The true English lady is immaculate but never extravagant; she has no need to impress, only to be polished.
No matter where you are in the world, fashion remains distinct. Parisians are praised for their tailored, effortless fashion, while Spanish ladies have mastered smart-casual styling and New Yorkers are known for their relaxed, edgy looks — but how do English ladies fair?
In the UK, fashion is definitively eclectic, varying from region-to-region. English ladies are renowned for their poise, with many wearing quintessentially British clothing. Here, Fulton Umbrellas — the brand behind the Royal Family’s iconic clear umbrellas — explains the wardrobe essentials for English women.
Being prepared for the ever-changeable British weather is essential for English ladies. To ensure they’re prepared for each and every downpour, an umbrella is a must. Styles can vary wildly.
In terms of search interest, they’re most popular in Southampton, Bristol and Croydon. Attracting 33,100 searches each month.
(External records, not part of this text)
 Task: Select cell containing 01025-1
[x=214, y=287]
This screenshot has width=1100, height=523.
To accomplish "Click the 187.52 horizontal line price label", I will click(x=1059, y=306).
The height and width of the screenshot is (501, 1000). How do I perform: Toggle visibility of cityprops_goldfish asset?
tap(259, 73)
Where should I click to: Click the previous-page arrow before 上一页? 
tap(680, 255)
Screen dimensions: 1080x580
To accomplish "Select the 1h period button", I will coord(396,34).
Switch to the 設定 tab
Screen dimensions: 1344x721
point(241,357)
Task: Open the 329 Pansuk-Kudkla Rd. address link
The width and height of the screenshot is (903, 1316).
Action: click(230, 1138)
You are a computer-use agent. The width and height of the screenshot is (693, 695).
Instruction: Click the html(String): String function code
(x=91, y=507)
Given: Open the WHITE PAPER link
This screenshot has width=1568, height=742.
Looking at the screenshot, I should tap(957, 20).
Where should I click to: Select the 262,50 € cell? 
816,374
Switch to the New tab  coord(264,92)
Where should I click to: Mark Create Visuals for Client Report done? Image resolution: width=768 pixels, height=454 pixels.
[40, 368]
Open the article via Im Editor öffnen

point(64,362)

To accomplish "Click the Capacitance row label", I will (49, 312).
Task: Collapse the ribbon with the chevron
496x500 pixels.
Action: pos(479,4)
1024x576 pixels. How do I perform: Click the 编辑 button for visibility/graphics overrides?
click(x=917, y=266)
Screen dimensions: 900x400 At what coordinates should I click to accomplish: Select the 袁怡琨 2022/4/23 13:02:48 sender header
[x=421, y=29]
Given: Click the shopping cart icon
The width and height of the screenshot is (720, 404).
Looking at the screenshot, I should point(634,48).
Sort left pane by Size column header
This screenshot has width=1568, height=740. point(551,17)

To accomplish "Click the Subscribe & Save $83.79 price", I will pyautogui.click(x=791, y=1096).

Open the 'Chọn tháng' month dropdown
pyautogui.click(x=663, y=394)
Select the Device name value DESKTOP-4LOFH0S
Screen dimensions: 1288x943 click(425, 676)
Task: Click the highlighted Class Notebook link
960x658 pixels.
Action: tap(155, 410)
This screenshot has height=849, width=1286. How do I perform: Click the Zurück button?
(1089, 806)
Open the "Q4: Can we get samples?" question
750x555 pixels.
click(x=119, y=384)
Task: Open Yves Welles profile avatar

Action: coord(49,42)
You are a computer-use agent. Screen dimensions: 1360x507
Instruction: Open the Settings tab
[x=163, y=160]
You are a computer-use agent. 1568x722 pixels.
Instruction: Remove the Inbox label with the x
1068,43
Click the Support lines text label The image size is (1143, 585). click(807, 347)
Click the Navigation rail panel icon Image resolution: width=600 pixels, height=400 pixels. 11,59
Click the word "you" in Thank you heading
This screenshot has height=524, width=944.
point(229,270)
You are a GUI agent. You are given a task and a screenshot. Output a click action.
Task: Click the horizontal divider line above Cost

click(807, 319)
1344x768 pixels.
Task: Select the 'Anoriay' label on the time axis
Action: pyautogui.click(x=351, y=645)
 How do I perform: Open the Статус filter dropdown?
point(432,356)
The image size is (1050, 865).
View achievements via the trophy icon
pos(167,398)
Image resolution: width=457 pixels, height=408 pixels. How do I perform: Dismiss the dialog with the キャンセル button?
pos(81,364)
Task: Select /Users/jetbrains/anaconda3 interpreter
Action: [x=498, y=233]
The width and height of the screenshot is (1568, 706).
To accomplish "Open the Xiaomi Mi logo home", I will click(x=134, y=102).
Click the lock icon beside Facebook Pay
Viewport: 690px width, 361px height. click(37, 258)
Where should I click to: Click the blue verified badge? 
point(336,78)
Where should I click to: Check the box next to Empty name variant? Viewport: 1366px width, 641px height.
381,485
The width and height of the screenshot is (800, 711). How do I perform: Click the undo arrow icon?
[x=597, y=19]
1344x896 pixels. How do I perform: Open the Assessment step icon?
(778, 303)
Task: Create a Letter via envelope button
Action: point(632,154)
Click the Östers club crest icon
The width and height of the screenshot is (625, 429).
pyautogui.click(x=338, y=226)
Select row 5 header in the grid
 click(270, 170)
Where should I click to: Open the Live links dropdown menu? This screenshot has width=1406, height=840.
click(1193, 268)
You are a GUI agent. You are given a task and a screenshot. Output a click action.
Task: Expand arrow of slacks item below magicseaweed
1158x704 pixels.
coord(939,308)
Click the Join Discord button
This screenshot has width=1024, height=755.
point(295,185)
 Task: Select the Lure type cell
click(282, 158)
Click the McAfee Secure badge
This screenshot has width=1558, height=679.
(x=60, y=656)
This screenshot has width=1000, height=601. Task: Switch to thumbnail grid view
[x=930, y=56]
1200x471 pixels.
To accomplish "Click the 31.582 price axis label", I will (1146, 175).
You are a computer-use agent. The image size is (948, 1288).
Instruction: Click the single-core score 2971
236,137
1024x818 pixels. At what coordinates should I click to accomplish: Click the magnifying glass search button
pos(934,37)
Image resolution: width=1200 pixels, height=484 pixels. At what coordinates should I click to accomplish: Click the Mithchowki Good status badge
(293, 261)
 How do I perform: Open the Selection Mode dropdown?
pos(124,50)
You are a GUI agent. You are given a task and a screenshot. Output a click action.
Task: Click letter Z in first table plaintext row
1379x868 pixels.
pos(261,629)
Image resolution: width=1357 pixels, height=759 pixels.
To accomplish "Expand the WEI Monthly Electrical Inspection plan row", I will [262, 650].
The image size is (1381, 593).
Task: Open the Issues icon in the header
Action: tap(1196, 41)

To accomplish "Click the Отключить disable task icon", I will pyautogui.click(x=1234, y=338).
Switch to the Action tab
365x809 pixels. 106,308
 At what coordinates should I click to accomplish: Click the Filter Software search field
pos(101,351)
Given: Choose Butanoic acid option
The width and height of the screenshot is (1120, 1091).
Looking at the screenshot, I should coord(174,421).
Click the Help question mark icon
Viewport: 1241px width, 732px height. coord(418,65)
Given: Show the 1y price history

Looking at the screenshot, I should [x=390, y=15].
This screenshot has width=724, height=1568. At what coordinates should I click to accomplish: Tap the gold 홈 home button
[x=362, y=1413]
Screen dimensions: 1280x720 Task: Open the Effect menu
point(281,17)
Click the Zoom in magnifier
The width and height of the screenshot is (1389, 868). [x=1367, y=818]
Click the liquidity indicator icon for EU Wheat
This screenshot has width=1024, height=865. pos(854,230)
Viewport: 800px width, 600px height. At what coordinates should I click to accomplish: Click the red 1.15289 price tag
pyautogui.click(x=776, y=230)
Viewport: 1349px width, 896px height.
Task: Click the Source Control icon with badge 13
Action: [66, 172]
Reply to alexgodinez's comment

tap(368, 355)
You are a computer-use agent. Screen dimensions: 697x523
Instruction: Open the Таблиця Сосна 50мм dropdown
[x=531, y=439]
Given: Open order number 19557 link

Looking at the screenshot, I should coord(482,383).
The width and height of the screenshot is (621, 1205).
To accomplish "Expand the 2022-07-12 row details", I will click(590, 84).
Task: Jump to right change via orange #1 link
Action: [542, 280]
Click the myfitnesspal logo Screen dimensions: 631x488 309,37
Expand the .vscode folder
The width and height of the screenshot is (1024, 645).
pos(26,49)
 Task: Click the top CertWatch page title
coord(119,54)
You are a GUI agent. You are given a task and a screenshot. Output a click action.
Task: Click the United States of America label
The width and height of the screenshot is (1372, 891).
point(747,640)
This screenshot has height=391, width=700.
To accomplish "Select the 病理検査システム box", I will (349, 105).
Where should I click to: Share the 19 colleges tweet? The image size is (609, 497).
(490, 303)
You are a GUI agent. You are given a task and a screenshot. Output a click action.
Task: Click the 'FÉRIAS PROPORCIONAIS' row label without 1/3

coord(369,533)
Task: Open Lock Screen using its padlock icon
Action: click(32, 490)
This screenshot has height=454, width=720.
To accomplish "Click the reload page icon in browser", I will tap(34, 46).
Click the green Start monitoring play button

Linen is one of the first fibres that people made into string and cloth. Linen comes from the flax plant, which grows all over the Mediterranean region and Central Asia. Flax is a tall, reed-like plant, with long fibres which make it easy to spin into thread. Most popular in London searches.
Cashmere is made from the processing of the hair of the Capra Hircus that lives in the Tibetan highlands, in the Himalayas and principally in Mongolia. This animal produces a particularly fine wool that is soft and warm, which protects it from the harshness of winter. Most popular in London searches, attracting 8,100 monthly searches.
An English luxury fashion brand founded by John Barbour in 1894, that designs, manufactures and markets weatherproof outerwear, ready-to-wear, leather goods, shoes and accessories for men, women and children under the Barbour brand.
In terms of search interest, they’re most popular in Newcastle, Leeds and Norwich, attracting 40,500 monthly searches.
Fascinators are a type of formal millinery popular with English women. Becoming popular in the early 20th century, the delicate, decorative headpieces attracted attention on a global scale back in April 2011, at Prince William and Kate Middleton’s royal wedding.
Fascinators remain ever-popular in Britain, although they’re usually only worn for formal occasions, such as weddings and race days. In terms of search interest, they’re most popular in Newcastle, closely followed by Liverpool and Hull attracting 60,500 monthly searches.
There are some fascinator faux pas that are to be avoided:
- Ditch the elastic — some fascinators have an elastic strap — wearing this under the chin is a big no-no. Instead, it should be worn underneath the hair at the nape of the neck.
- Choose a side — fashionistas like Victoria Beckham may have worn their fascinators straight-on, however, it’s a bold look that is difficult to pull off. Generally, they should be worn on either the left or right side of the head.